En cuanto a la mejora de la competencia, el reequilibrio de la economía y la competitividad internacional mejoraría si España dispusiera de "una mayor flexibilidad en la reasignación de recursos". Para ello pide "medidas que refuercen la competencia en el mercado de productos y servicios, mejorar el entorno empresarial y apoyar el crecimiento y la internacionalización de las compañías".
 
Capítulo especial merece el crédito, donde la Comisión aconseja "incrementar la disponibilidad de las fuentes de financiación no bancarias y adoptar medidas específicas para que las pymes puedan financiar su crecimiento y la redistribución de recursos". Sobre el sector inmobiliario también "destaca que un mayor y más eficiente mercado de alquiler de pisos ayudaría a estabilizar el sector de la vivienda y promover la movilidad geográfica de los trabajadores".
 
Con respecto al déficit público y pensiones, la Comisión aconseja "consolidar medidas estructurales, incluyendo la sostenibilidad del sistema de la Seguridad Social, y adoptar nuevas medidas para reforzar la orientación a medio plazo del marco institucional de las finanzas públicas". En este punto, la Comisión se refiere tácitamente a la aceleración de la reforma del sistema de pensiones que lleva pidiendo desde el año pasado.

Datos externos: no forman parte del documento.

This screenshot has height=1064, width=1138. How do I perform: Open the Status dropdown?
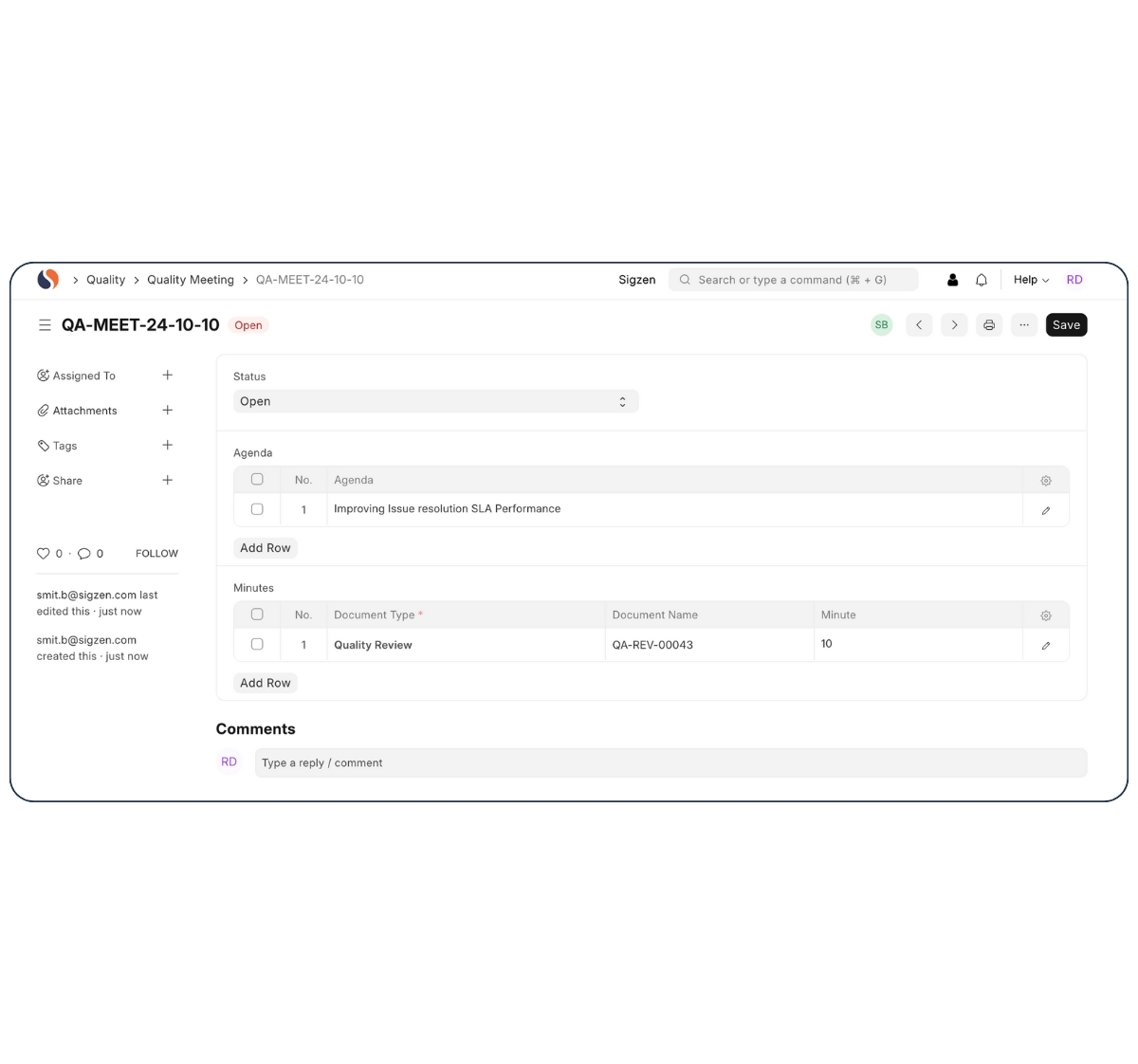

Y con la jerga del "marco institucional de las finanzas públicas", recuerda veladamente la necesidad de acelerar la puesta en marcha del organismo independiente para supervisar las cuentas de las distintas administraciones.
 

Obligados a rectificar
 
Esta semana el ministro de Economía ha avanzado que la caída del PIB durante el primer trimestre del año oscila entre el 0,5 y el 0,6%, lo que ya supera la previsión del Gobierno para todo el año. Sin embargo, De Guindos espera que en el segundo trimestre los datos sean "algo mejores", que ya en el tercero se encuentren próximos a cero y que en el último incluso pueda haber un crecimiento positivo en términos intertrimestrales.
 
"Las previsiones de 2013 están en el cuadro macroeconómico que acompaña a los presupuestos generales del Estado. Ahora, a finales del mes de abril, debemos presentar el Programa de Estabilidad. Estamos estudiando todas las informaciones disponibles, hablando con la Comisión Europea y, si es necesario, procederemos a la rectificación, a un cambio en las previsiones, como han hecho el FMI y la CE", ha reconocido el propio Mariano Rajoy. "Las previsiones no son quinielas, son objetivos de política económica que deben cumplirse, y de hecho vamos a cambiar estas previsiones", manifiesta ahora el presidente.
 
El ministro de Economía afirma que estas nuevas previsiones serán "conservadoras" para hacer creíble el cumplimiento del déficit. Aunque elude concretar qué descenso del PIB incluirán las nuevas cifras, admite que tendrán en cuenta el entorno internacional "más complejo", especialmente en la zona euro.
 
Para el catedrático de Economía de la Universidad Pompeu Fabra, José García Montalvo, el Ejecutivo de Mariano Rajoy "sigue la línea del anterior de pecar de un gran optimismo, lo cual es peor a la larga, ya que unos presupuestos mal planificados tienen muchas implicaciones, no solo en el cumplimiento del déficit".
 

2014, una incógnita
 
El Gobierno espera 2014 como el fin de la travesía por el desierto que culmine en un oasis de crecimiento y creación de empleo. El verano pasado Economía pronosticó un crecimiento del 1,2% para el año que viene. Y ahora De Guindos mantiene que, en cualquier caso, la próxima corrección no llevará la previsión oficial por debajo del 1%.
 
Pero los peores augurios, como ya ocurrió en 2011 y 2012, empiezan poco a poco a calar. El banco HSBC fue el primero en descolgarse asegurando que España y Chipre serán las únicas economías europeas que se mantengan en recesión en 2014. Y ahora es la Comisión Europea quien da la voz de alarma augurando un año más de crisis en nuestro país.
 
El resto de pronosticadores también dejan al Gobierno como el más optimista de la clase. La OCDE, el FMI, el Banco de España y las agencias de calificación están rebajando sus previsiones en las últimas semanas y el consenso estima ahora un crecimiento de entre el 0,5 y el 0,8%. Eso sí, a la espera de que nuevos riesgos que sobrevuelan el euro se materialicen o no en los próximos meses.